Source information section start

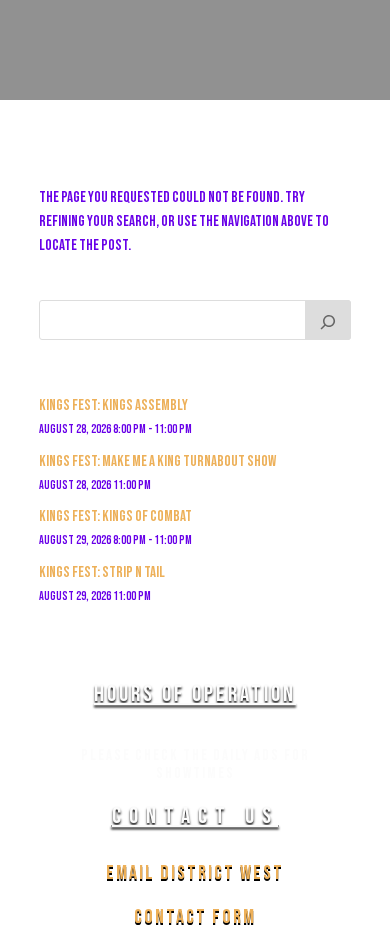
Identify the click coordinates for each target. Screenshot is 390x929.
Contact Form (195, 917)
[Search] (328, 320)
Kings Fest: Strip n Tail (102, 572)
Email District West (195, 873)
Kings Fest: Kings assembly (113, 405)
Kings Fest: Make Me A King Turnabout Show (157, 461)
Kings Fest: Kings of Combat (115, 516)
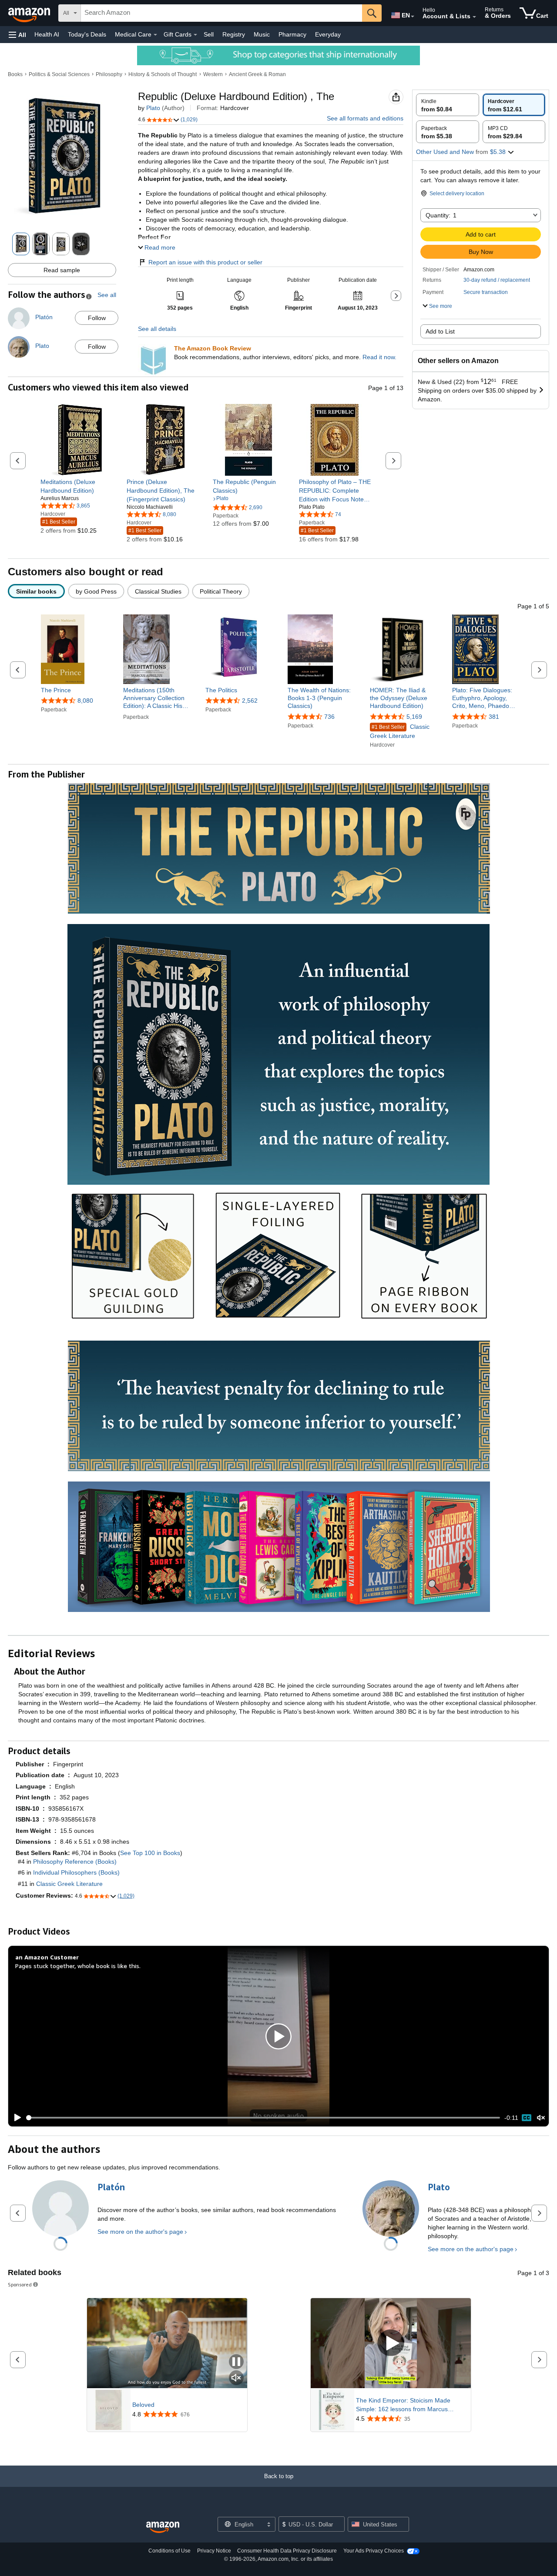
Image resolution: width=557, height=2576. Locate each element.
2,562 (250, 700)
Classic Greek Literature (399, 731)
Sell (209, 34)
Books (15, 74)
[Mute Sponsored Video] (236, 2378)
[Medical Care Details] (155, 35)
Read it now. (379, 357)
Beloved (143, 2404)
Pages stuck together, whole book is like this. (78, 1965)
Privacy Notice (214, 2551)
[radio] (447, 105)
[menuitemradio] (526, 2117)
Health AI (46, 34)
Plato (153, 107)
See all (106, 294)
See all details (157, 328)
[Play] (15, 2118)
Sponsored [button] (20, 2284)
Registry (233, 34)
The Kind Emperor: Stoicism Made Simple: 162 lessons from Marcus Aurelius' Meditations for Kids (403, 2405)
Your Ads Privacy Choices (373, 2551)
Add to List (440, 331)
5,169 (414, 716)
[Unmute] (541, 2118)
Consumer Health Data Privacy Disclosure (287, 2551)
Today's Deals (87, 34)
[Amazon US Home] (162, 2527)
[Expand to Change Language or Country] (412, 16)
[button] (17, 34)
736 (329, 716)
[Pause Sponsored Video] (236, 2362)
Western (213, 74)
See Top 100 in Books (150, 1852)
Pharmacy (292, 34)
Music (262, 34)
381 (494, 716)
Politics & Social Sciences (59, 74)
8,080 (85, 700)
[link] (76, 486)
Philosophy (109, 74)
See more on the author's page (140, 2231)
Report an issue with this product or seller (205, 262)
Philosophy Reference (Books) (75, 1861)
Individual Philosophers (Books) (76, 1872)
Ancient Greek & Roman (257, 74)
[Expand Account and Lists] (474, 17)
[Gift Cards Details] (195, 35)
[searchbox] (221, 13)
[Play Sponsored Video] (391, 2343)
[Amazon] (30, 13)
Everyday (328, 34)
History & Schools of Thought (162, 74)
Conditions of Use (169, 2551)
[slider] (263, 2118)
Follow (97, 317)
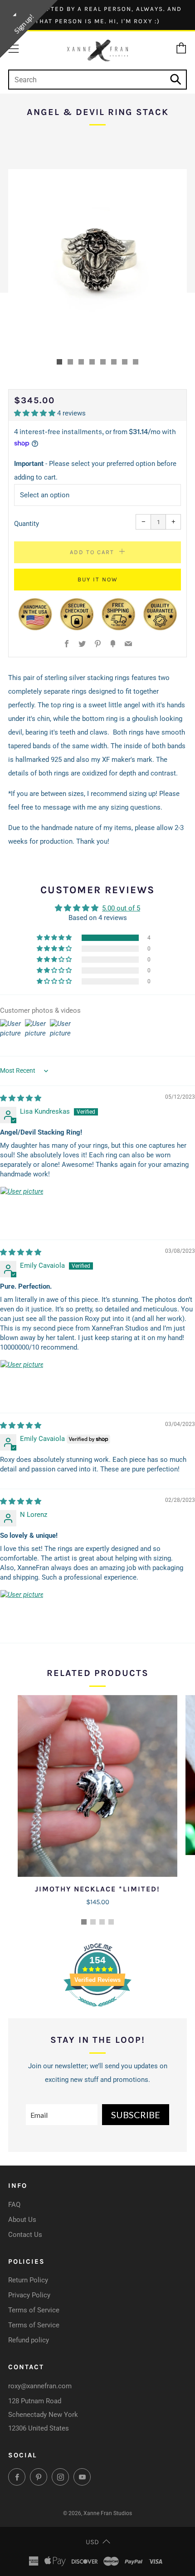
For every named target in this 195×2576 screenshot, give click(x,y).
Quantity (26, 524)
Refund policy (28, 2340)
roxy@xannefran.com (40, 2386)
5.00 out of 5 (121, 908)
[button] (59, 362)
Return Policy (28, 2280)
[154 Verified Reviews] (97, 2011)
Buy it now (98, 579)
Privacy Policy (29, 2295)
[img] (20, 1098)
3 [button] (102, 1922)
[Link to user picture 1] (22, 1208)
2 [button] (93, 1922)
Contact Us (25, 2235)
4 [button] (111, 1922)
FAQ (14, 2205)
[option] (97, 258)
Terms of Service (33, 2310)
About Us (22, 2220)
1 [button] (84, 1922)
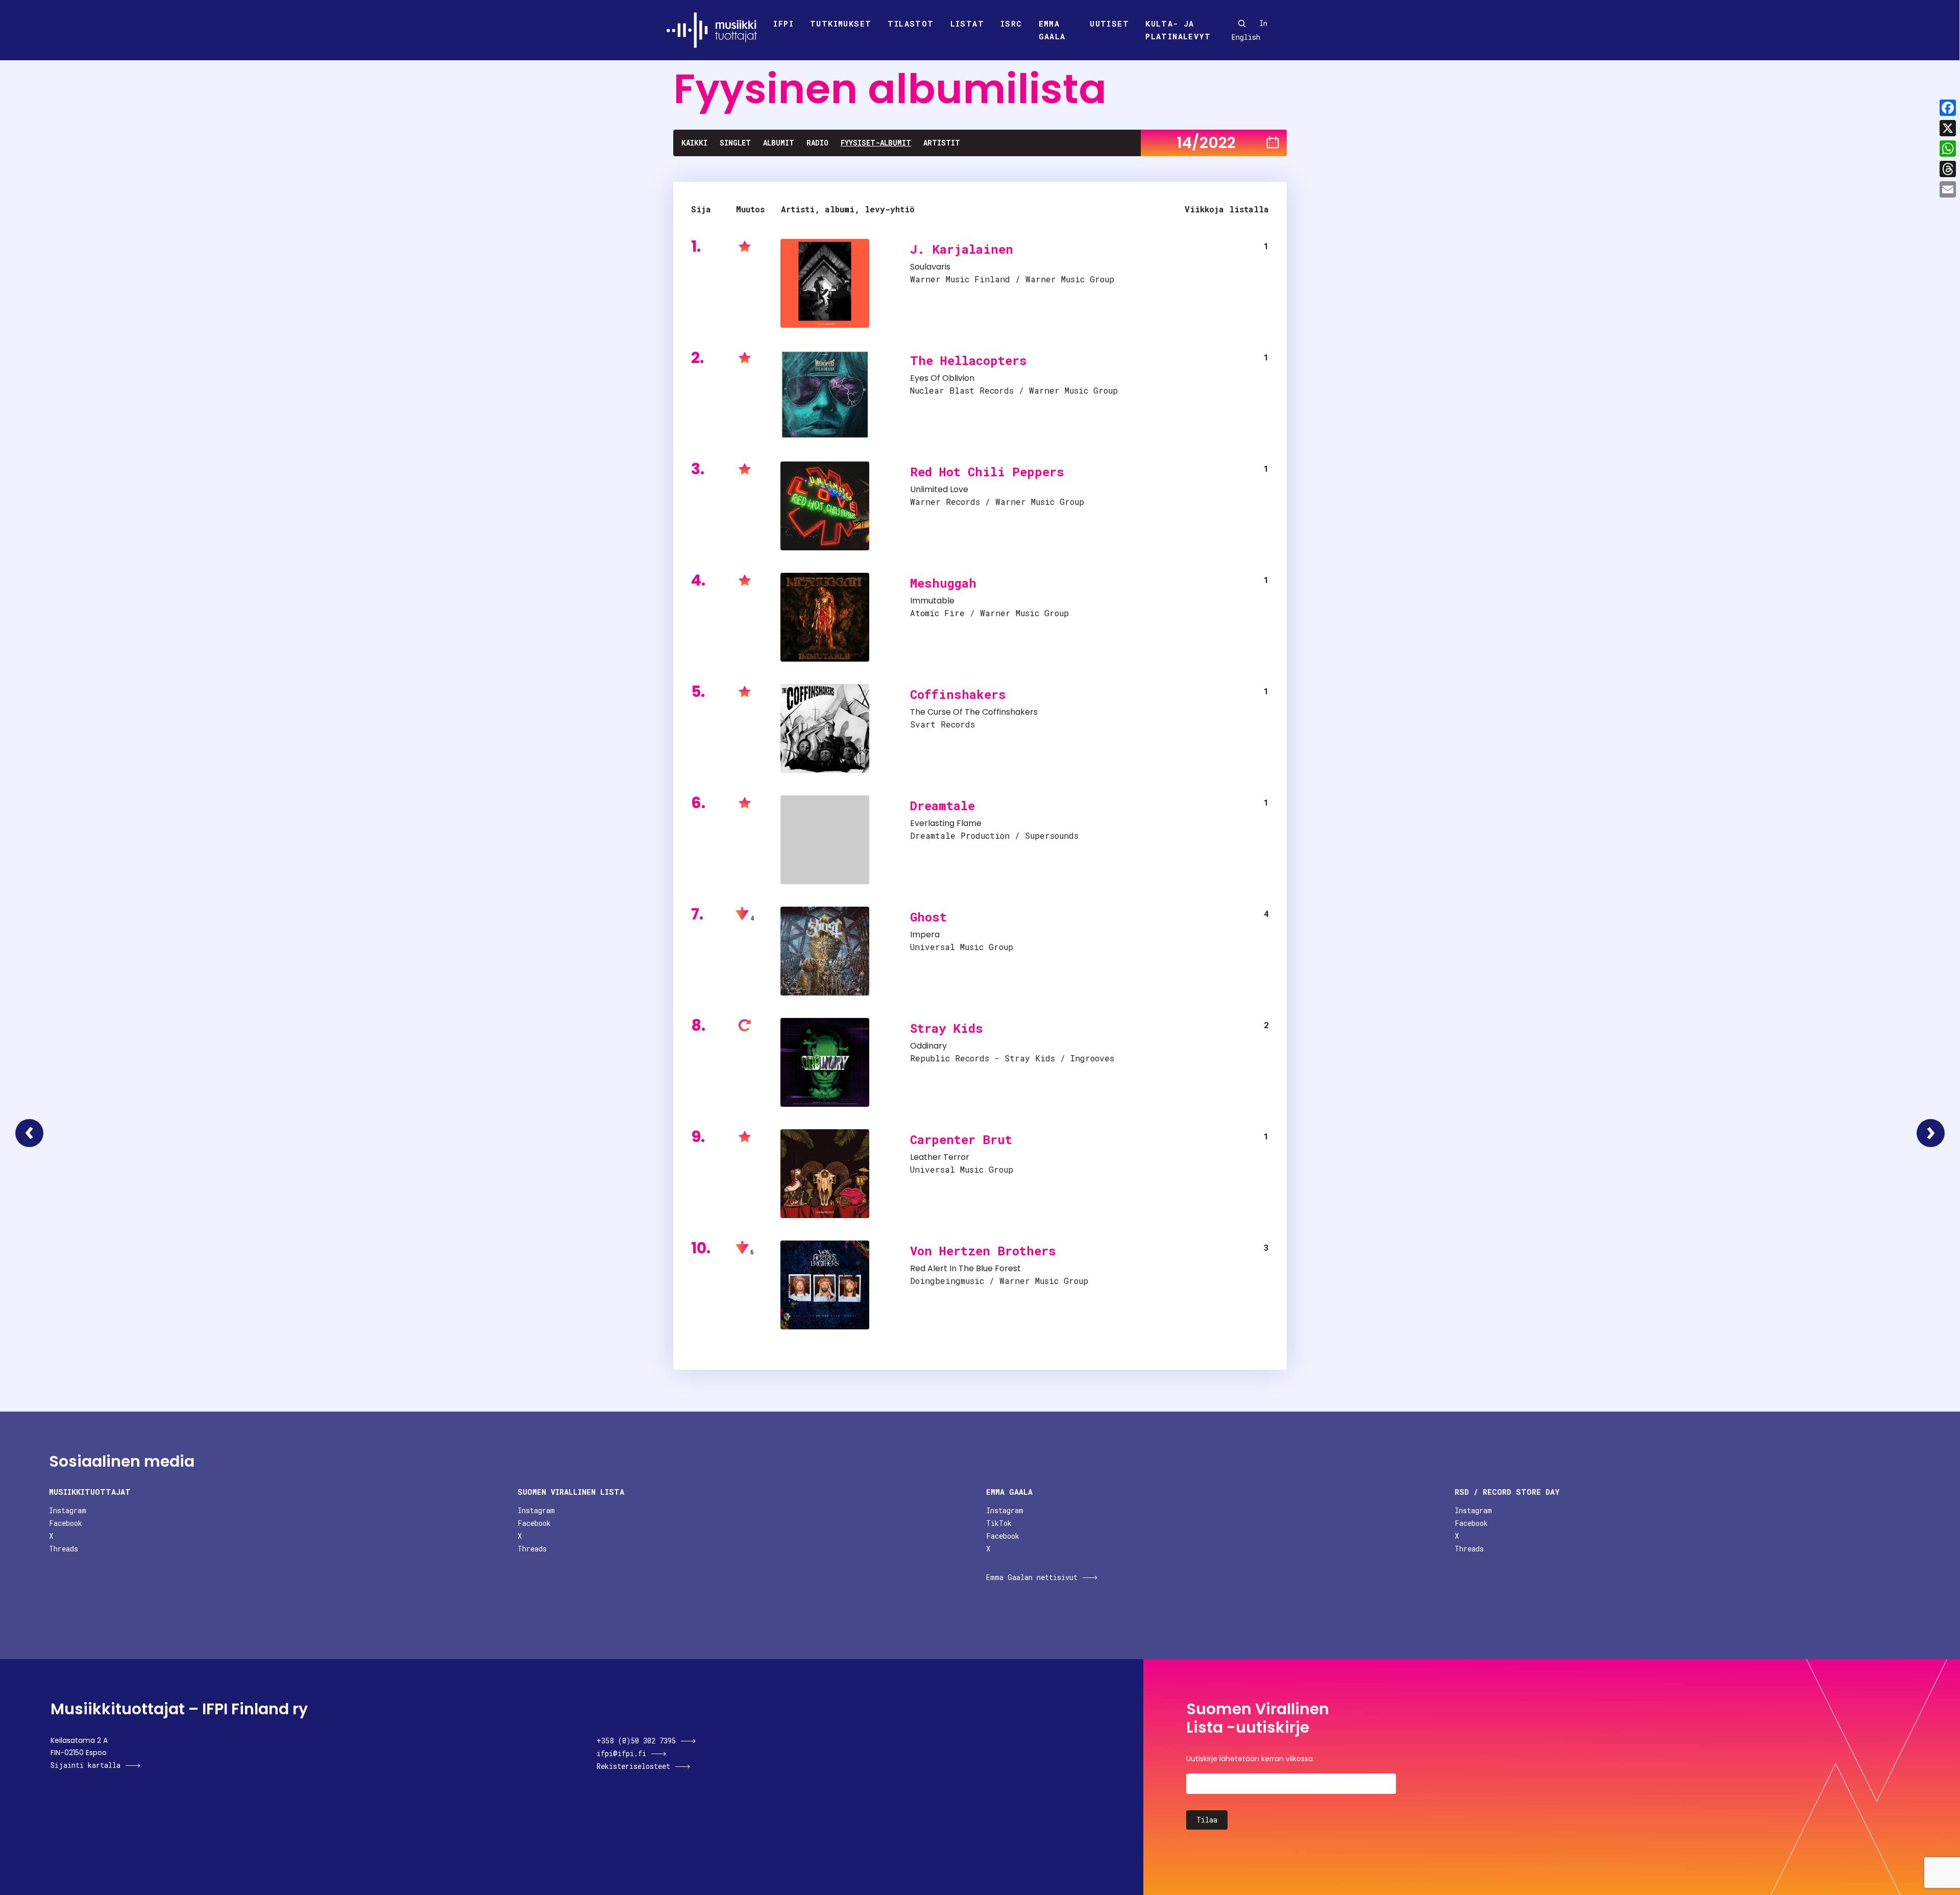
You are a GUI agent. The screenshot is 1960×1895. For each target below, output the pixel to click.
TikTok (999, 1523)
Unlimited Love (939, 489)
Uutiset (1109, 23)
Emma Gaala (1052, 30)
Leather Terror (939, 1157)
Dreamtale (942, 805)
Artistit (941, 143)
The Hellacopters (968, 360)
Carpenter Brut (961, 1139)
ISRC (1011, 23)
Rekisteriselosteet (633, 1766)
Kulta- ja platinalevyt (1178, 30)
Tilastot (911, 23)
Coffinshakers (958, 694)
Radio (817, 143)
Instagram (67, 1510)
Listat (967, 23)
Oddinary (928, 1046)
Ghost (928, 917)
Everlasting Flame (946, 823)
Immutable (932, 600)
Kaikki (694, 143)
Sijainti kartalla (85, 1765)
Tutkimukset (840, 23)
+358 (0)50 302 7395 (636, 1740)
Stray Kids (946, 1028)
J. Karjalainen (961, 249)
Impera (925, 934)
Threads (63, 1548)
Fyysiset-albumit (876, 143)
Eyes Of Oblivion (942, 378)
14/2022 (1206, 143)
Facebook (65, 1523)
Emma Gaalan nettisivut (1031, 1577)
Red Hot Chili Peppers (987, 472)
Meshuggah (943, 583)
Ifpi (783, 23)
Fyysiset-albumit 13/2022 (29, 1133)
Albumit (778, 143)
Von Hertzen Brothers (983, 1251)
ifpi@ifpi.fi (621, 1753)
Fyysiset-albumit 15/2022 (1931, 1133)
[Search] (1242, 23)
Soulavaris (930, 267)
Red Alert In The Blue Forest (965, 1268)
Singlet (735, 143)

Source information section end

## Description of the task
Wherever the string "Fest" shows up in a line above, tally that line, and answer with the final number alone.

## Problem solution
4